LE FIGARO MAGAZINE
Samedi 8 août 2009
La leçon magistrale de Francis Huster
La scène se passe à la Gaîté Montparnasse, sis à Paris, dans la fameuse rue des théâtres. Maître Huster est déjà là, en bas de la scène, le sourire aux lèvres. Il accueille ses hôtes, élèves-spectateurs, avec un petit mot gentil, demandant à chacun d’où il vient, qui il est, ce qu’il vient chercher. Les uns sont de jeunes comédiens. Mais il y a les autres, aussi : les admirateurs du maître, les curieux, ceux qui aiment voir les vedettes, “sentir la bête en vrai”, comme dit Alain Delon.

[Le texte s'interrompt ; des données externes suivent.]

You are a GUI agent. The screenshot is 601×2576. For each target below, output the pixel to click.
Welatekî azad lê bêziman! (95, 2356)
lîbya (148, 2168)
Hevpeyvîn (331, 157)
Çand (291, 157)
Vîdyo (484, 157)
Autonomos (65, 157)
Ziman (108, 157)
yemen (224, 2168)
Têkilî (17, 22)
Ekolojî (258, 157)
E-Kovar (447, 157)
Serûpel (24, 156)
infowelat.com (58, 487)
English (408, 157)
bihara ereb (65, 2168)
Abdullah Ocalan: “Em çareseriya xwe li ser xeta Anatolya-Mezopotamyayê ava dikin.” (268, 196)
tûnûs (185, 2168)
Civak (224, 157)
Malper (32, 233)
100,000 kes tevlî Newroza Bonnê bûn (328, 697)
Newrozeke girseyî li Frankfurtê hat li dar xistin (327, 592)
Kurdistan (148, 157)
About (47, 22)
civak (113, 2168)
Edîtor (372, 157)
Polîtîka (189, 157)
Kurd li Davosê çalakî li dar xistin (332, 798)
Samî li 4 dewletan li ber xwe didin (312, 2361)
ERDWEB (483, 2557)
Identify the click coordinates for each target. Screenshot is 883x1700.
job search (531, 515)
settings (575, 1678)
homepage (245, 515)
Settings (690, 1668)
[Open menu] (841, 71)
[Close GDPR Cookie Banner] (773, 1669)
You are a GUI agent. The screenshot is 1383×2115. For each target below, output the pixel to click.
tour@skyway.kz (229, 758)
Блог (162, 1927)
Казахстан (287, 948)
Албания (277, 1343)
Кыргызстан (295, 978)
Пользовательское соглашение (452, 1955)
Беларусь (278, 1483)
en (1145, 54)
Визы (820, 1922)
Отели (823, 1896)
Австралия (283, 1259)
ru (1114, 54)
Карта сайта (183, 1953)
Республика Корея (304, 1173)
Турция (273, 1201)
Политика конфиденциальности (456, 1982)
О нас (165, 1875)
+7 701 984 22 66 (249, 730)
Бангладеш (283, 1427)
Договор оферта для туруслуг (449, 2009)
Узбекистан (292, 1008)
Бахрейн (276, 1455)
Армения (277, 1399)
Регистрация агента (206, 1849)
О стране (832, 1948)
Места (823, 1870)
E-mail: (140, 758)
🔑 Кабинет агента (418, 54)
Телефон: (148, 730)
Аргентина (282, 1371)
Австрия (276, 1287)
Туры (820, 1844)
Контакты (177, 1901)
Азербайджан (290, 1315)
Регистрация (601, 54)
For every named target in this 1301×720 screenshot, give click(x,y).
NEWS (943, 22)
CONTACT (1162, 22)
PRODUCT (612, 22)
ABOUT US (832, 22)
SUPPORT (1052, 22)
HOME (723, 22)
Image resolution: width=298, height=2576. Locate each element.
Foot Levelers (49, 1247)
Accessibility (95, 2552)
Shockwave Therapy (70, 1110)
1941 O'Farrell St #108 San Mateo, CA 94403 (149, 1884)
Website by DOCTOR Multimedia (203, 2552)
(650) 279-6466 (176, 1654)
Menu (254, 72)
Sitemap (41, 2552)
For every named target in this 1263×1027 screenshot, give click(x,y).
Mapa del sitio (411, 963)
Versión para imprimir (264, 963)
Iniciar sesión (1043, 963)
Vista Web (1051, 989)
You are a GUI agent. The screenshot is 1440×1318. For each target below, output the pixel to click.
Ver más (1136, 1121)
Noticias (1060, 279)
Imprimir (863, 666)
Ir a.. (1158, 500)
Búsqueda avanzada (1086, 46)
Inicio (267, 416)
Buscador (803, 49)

Francis Huster, on le sait, aime le football. Il va nous parler pendant plus de quatre heures, et il sait bien, en bon sportif, que pour tenir il faut commencer lentement. Alors il se chauffe. Un petit entraînement, façon scène d’exposition, pour mettre le corps du comédien et l’esprit des spectateurs en bonne disponibilité. Et puis ça commence. Première leçon : respecter le plateau. Trop de comédiens le banalisent. Faire du théâtre, veut-il faire sentir, est un acte grave. Le plateau, c’est comme pour un roi la terre de France. Jouer est un mélange de religiosité et d’ego, de don et de cadeau. Il dit tout cela à sa manière chaleureuse, montant petit à petit sur la scène. Avec gravité et respect. Et puis, peu à peu, la machine s’emballe. Huster parle de ses maîtres, de la fraternité, de l’amour des textes. Les belles formules fusent : “Quand l’acteur est habité, il est imparable.” Les vérités, aussi : “Un acteur ne doit jamais jouer le texte mais un rôle.” Il attaque aussi : les one-man-show qui pullulent, avec ces comédiens qui se mettent en scène en répétant inlassablement ce qu’ils savent faire, sans prendre le temps d’apprendre le métier, en niant le personnage, en refusant l’autre. Les metteurs en scène obsédés de la forme ne sont pas épargnés non plus. Huster est déchaîné : “80% des acteurs, affirme-t-il, ont un regard de bifteck !” La salle est en joie.
Enfin, il fait monter une jeune comédienne sur la scène pour qu’elle se rende compte de l’engagement qu’elle prend, la complimente en séducteur irrésistible, interprète un peu de Racine. Et, là, il montre, avec brio, la différence entre un comédien qui joue les vers en les chantant et celui qui est dans l’authenticité, le juste sentiment. La salle est définitivement aux anges. Une spectatrice, à l’ego trop développé, pose une question bébête et casse le charme. Qu’importe ! Huster lui répond avec une incroyable gentillesse. Tout l’homme est là. Et quand il termine en racontant mille anecdotes croustillantes sur la mise en scène de Pagnol, ses rapports difficiles mais cocasses et tendres avec l’ami-ennemi de trente ans Jacques Weber, toute la salle l’embrasserait. Les quatre heures sont passées et il fait du rab. Le théâtre est en gloire. Mission accomplie.